I've always lived under the impression that changing the word "newtype" to 
"data" should have exactly 0 effect on the compile-time behavior of Haskell 
programs. Yet, you're proposing that

> module Foo (T) where   -- MkT is *not* exported
>
> newtype T a = MkT [a]

is different from the same with "newtype" replaced with "data". To wit, in the 
"data" version, the instance (Coercible a b => Coercible (T a) (T b)) would 
exist, but this would not be derivable in the "newtype" version. Right?

A related issue is that, even with roles, I don't think 
GeneralizedNewtypeDeriving (GND) is in the Safe Haskell subset because it can 
break abstraction barriers -- you can use GND even when a newtype's constructor 
is not in scope. The above proposal for coercions will have the same problem.

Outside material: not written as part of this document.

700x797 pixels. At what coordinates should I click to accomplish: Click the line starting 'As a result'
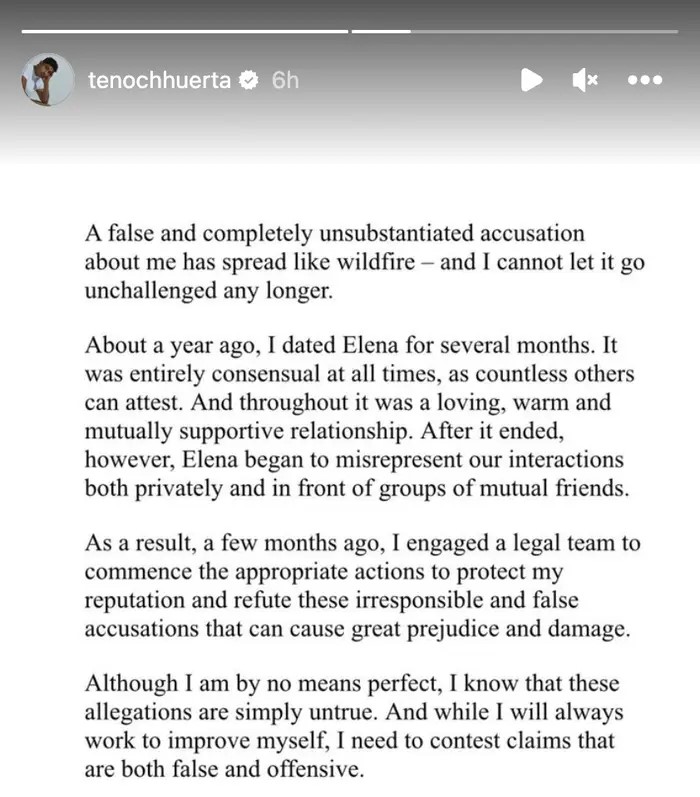(x=362, y=545)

What to do? Map should certainly not export its constructor(s). Yet, we want 
(Coercible a b => Coercible (Map x a) (Map x b)). It seems that the writer of 
Map would have to explicitly export this instance. This goes at odds with the 
idea of "there aren't any instances of Coercible, really", but otherwise I have 
a hard time seeing how this would all work.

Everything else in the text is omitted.